**ZU ERLEDIGENDE AUFGABEN**
• a. Gib aus dem Textauszug über das Leben mit Peter wortgetreu die Stelle wieder, die mit „Ich wusste, dass“ beginnt und bis „war ich bereit.“ reicht.
• b. Schreib den Textauszug über das Leben mit Peter im Anschluss an seinen letzten Satz weiter.

Seit diesem Tag arbeiteten wir zusammen, lebten zusammen, unternahmen viele Reisen gemeinsam und ergänzten uns in allen Bereichen. Aber unsere anfängliche Lebensplanung, niemals zu heiraten oder Kinder bekommen zu wollen, stellte Peter nach neun Jahren in Frage. Wir waren erfolgreich im Beruf und verdienten genug für ein angenehmes Leben. Aber wir waren wohl zu sehr mit der Welt der Illusionen, dem Film, beschäftigt, um zu merken, wie schnell die Zeit verging. Irgendwann, so sagte Peter, würde uns die Oberflächlichkeit dieser glitzernden Scheinwelt nicht mehr zufriedenstellen. Irgendwann wollten wir vielleicht in der wirklichen Welt leben, und wenn es noch lange dauerte, das zu erkennen, würde es für ein eigenes Kind zu spät sein. Damit verblüffte er mich, aber ich musste ihm natürlich Recht geben. Seine nächste Idee dagegen überstrapazierte mein Entgegenkommen: Als ich schwanger wurde, wollte er mich auch noch heiraten! Ich versuchte, mich aus der Affäre zu ziehen, indem ich einfach nicht darauf reagierte. Aber Peter stocherte er verbal in meinem Gewissen herum. Ob ich ihm tatsächlich zumuten wolle, dass er sein eigenes Kind werde adoptieren müssen?
Mir wurde klar:
Das Zusammenleben mit einem anderen Menschen war ein einziger Kompromiss.
Am Tag der Operation wanderte ich mit dem inzwischen zwanzig Monate alten Jonas auf dem Arm nervös durch die Wohnung. Lieber hätte ich direkt vor dem Operationssaal gewartet, aber das hatte Peter mir ausgeredet. Also wartete ich auf einen Anruf.
Ich wusste, dass ich jetzt auf alles gefasst sein musste, aber als das Telefon klingelte und ich den Hörer in die Hand nahm, war ich alles andere als gefasst. Für keine der Eventualitäten, die eintreten konnten, war ich bereit.

**BEREITGESTELLTE DATENSÄTZE**

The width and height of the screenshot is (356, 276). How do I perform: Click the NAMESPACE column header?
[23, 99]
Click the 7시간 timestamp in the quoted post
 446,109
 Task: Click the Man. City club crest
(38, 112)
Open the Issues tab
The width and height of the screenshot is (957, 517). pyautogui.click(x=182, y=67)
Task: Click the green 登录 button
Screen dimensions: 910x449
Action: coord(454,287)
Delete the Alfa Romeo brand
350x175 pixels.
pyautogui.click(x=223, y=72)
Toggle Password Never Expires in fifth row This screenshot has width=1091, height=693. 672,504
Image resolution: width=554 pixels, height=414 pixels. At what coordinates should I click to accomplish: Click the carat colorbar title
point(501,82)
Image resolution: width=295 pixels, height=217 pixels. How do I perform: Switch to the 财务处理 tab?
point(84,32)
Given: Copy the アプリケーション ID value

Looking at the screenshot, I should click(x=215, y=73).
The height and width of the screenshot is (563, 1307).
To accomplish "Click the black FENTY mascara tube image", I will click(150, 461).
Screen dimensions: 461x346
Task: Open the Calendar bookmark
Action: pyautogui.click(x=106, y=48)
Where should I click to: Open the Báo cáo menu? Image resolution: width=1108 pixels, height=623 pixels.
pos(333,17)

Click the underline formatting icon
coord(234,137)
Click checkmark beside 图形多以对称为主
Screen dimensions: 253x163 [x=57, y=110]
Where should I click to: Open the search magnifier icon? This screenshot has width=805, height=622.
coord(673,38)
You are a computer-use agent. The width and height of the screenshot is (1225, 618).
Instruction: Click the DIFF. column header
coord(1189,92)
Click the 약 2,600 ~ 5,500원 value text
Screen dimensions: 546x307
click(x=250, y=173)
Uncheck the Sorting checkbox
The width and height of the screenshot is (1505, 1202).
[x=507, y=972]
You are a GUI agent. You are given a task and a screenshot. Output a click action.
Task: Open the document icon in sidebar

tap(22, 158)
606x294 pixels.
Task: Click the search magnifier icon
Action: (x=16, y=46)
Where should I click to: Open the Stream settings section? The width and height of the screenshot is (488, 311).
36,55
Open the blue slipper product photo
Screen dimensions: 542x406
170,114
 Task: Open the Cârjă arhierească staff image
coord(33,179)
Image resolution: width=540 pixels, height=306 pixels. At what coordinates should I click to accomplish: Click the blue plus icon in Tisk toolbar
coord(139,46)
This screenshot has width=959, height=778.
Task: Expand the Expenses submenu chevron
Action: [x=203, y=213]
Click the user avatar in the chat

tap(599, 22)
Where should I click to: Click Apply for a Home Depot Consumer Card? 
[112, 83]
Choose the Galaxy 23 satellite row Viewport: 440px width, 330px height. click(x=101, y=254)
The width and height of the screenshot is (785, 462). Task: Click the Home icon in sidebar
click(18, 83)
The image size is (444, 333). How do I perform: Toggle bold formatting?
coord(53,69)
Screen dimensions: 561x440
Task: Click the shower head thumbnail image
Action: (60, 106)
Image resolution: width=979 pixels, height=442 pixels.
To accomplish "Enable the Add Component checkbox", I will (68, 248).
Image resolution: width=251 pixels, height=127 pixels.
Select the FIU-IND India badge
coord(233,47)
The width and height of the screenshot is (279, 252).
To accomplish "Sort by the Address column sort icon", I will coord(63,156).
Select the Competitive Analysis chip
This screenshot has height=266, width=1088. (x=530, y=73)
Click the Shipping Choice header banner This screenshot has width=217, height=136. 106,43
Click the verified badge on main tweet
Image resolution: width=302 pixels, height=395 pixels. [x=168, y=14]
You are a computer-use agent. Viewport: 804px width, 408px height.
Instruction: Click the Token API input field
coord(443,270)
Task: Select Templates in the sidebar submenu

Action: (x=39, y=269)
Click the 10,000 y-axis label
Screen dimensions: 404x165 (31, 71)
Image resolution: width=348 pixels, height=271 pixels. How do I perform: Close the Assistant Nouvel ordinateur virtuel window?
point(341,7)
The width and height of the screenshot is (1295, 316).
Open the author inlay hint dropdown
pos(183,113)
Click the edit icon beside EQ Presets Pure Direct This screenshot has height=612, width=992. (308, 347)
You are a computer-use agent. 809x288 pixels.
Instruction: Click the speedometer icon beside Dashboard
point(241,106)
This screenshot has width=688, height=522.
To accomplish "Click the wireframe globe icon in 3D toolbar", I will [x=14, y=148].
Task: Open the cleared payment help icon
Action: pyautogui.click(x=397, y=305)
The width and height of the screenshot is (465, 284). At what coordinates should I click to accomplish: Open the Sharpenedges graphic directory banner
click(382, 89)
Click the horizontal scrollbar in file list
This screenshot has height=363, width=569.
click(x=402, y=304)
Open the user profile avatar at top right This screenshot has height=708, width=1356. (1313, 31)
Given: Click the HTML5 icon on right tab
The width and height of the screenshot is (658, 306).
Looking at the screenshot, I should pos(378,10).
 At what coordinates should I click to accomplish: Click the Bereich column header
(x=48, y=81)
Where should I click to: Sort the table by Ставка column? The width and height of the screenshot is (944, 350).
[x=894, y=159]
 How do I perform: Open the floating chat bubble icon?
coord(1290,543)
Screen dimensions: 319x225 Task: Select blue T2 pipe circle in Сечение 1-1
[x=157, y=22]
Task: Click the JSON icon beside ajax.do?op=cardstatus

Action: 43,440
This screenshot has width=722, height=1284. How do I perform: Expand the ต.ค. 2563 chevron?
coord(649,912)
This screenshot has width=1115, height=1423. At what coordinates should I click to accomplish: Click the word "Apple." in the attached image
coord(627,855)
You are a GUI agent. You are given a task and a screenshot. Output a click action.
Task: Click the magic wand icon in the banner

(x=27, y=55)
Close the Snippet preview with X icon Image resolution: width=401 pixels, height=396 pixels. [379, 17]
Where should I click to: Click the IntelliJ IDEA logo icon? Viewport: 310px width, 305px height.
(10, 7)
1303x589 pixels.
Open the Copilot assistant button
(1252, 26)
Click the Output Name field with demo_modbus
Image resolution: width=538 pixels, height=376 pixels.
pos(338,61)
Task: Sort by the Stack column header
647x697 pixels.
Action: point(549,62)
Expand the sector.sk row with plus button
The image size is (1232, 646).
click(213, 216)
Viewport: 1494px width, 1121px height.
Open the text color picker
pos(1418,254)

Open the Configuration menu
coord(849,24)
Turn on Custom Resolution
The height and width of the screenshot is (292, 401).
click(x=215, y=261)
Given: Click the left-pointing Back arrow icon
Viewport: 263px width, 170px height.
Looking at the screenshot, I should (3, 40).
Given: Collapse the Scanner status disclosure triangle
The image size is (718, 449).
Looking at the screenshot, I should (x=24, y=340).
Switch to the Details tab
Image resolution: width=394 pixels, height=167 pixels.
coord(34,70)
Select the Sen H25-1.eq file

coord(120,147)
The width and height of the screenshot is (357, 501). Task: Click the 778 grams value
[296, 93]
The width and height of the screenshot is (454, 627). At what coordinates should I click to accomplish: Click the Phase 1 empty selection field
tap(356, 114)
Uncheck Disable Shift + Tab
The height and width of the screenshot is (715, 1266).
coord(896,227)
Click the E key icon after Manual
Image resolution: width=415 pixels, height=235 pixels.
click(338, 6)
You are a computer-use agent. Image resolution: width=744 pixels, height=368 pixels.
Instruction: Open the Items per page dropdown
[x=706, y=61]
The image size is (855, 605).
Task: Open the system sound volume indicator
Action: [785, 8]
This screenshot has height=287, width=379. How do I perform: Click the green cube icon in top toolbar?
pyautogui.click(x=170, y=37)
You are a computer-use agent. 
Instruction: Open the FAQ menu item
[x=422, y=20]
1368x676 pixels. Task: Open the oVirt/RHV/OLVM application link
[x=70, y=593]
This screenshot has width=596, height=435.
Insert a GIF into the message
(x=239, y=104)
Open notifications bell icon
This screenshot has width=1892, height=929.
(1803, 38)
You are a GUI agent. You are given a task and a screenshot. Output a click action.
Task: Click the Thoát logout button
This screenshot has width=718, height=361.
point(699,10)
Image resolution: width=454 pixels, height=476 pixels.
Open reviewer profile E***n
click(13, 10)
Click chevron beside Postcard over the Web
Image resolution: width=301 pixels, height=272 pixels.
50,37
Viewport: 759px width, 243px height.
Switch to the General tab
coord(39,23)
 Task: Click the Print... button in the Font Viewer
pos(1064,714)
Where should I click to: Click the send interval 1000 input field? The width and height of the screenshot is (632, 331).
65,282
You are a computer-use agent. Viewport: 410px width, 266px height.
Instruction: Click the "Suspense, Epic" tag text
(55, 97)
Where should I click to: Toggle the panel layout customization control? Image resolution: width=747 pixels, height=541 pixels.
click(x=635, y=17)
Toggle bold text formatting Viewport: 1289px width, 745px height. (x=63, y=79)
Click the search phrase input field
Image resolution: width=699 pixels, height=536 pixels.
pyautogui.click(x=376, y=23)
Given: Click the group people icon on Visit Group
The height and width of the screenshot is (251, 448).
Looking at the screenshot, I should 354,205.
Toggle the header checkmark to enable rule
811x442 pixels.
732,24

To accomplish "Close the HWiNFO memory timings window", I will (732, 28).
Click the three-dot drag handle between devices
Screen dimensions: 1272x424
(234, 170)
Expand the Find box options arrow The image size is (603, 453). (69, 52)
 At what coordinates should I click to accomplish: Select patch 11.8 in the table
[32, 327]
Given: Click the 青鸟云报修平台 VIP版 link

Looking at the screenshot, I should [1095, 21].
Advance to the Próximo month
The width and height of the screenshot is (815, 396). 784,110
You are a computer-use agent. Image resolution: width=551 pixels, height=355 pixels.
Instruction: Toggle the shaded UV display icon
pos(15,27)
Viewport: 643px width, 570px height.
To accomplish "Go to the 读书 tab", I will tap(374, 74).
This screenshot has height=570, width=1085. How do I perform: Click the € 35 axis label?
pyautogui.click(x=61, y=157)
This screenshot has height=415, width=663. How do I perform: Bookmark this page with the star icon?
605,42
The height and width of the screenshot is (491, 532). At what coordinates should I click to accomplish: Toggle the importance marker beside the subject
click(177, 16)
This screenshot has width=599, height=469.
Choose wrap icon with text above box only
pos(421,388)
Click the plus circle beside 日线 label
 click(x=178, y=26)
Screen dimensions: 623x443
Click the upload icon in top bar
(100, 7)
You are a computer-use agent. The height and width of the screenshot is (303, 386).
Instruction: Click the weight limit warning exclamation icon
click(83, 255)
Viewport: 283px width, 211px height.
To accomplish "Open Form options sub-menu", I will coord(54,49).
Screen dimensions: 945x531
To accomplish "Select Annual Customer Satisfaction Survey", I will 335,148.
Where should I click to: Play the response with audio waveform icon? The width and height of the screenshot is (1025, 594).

**ERGEBNISSE**
• a.
Ich wusste, dass ich jetzt auf alles gefasst sein musste, aber als das Telefon klingelte und ich den Hörer in die Hand nahm, war ich alles andere als gefasst. Für keine der Eventualitäten, die eintreten konnten, war ich bereit.

• b.
Überraschenderweise war Peter selbst am Apparat. Er war erst vor Kurzem aus der Narkose erwacht, klang noch sehr schwach, wollte mir aber unbedingt persönlich mitteilen, dass die Operation gelungen war.
Die Anspannung war so groß gewesen, dass es einige Zeit dauerte, bis wir uns richtig freuen konnten. Wir hatten Glück gehabt, der Professor hatte sich tatsächlich als ein Spezialist erwiesen und für seine perfekte Arbeit waren wir ihm unendlich dankbar.
An dieser Stelle gilt unser Dank ebenfalls unserer damaligen Hausärztin für ihre sorgfältigen Recherchen.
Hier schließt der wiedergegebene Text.